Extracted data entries

┌──

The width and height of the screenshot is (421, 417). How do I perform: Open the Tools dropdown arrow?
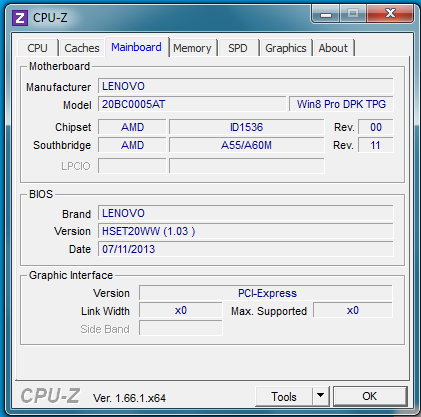pos(320,396)
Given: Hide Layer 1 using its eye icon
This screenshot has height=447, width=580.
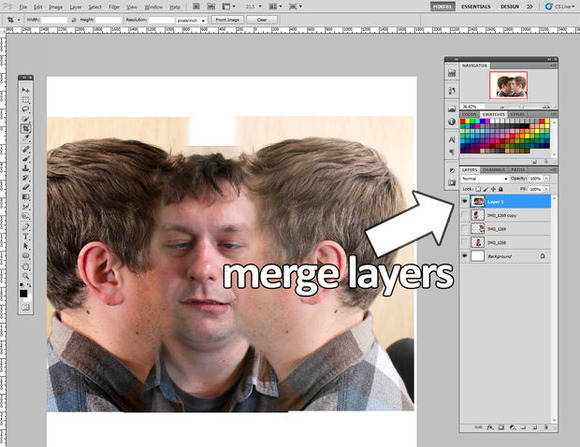Looking at the screenshot, I should pyautogui.click(x=465, y=202).
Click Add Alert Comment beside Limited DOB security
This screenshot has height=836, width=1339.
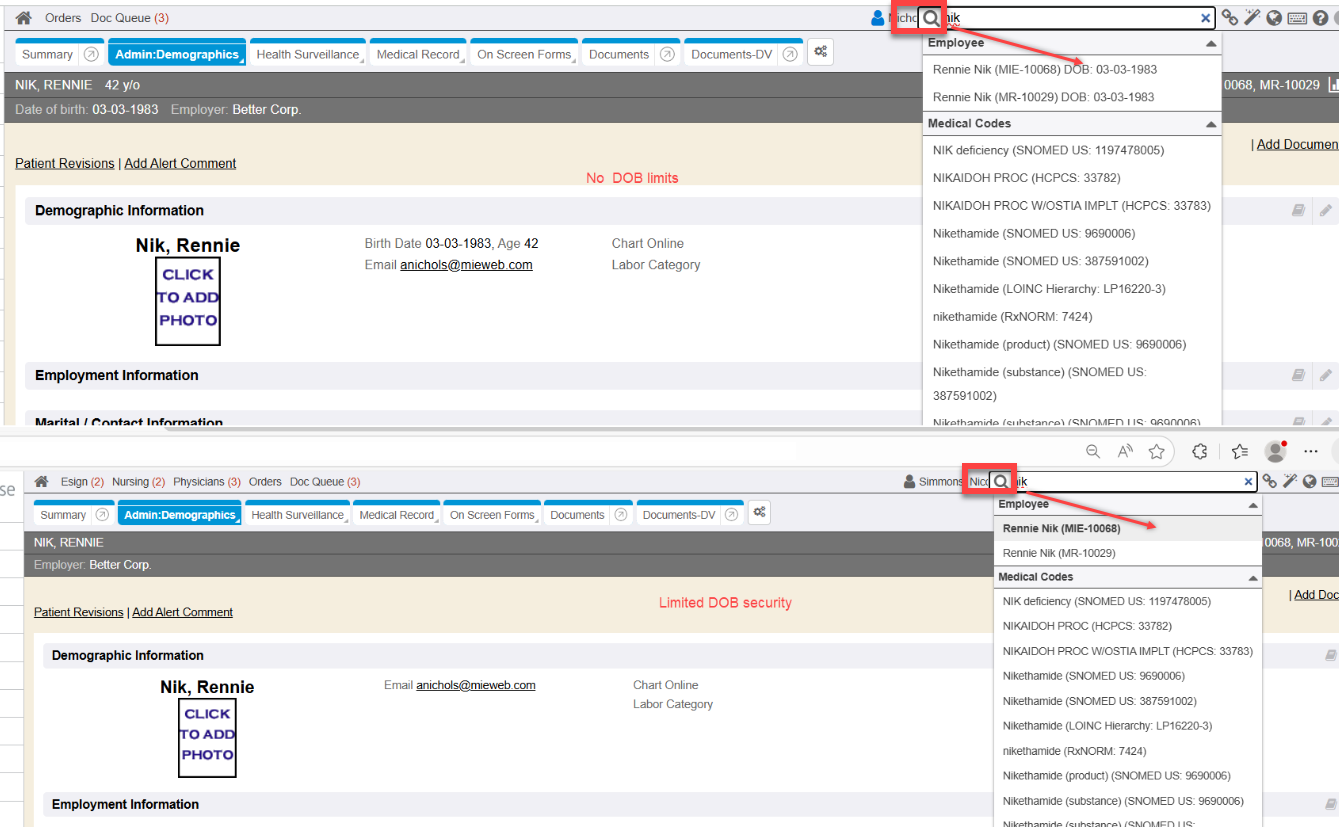click(182, 612)
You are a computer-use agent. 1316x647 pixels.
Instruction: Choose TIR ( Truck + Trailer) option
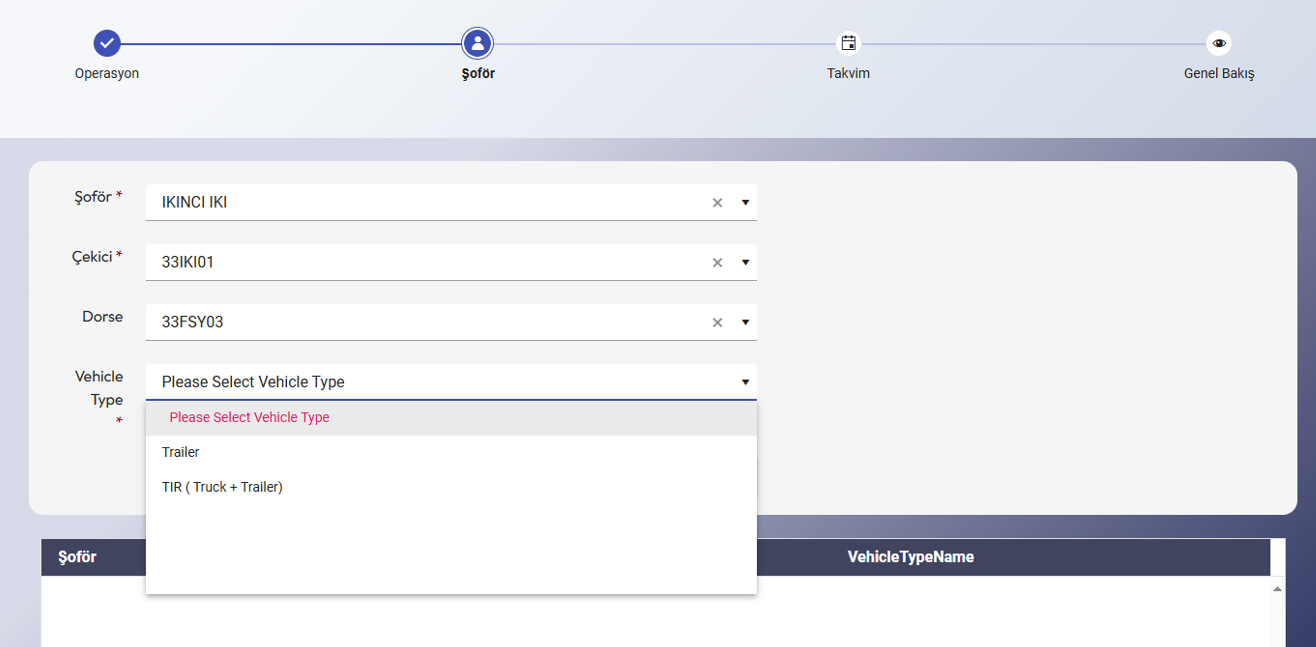pos(222,487)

└──

(Exercise aim) Set every record down again verbatim, without pictures.

(Your solution)
The width and height of the screenshot is (421, 417). How do I perform: Open the Tools dropdown arrow?
pos(320,396)
Given: Hide Layer 1 using its eye icon
This screenshot has height=447, width=580.
Looking at the screenshot, I should pyautogui.click(x=465, y=202).
Click Add Alert Comment beside Limited DOB security
This screenshot has height=836, width=1339.
click(182, 612)
You are a computer-use agent. 1316x647 pixels.
Instruction: Choose TIR ( Truck + Trailer) option
pos(222,487)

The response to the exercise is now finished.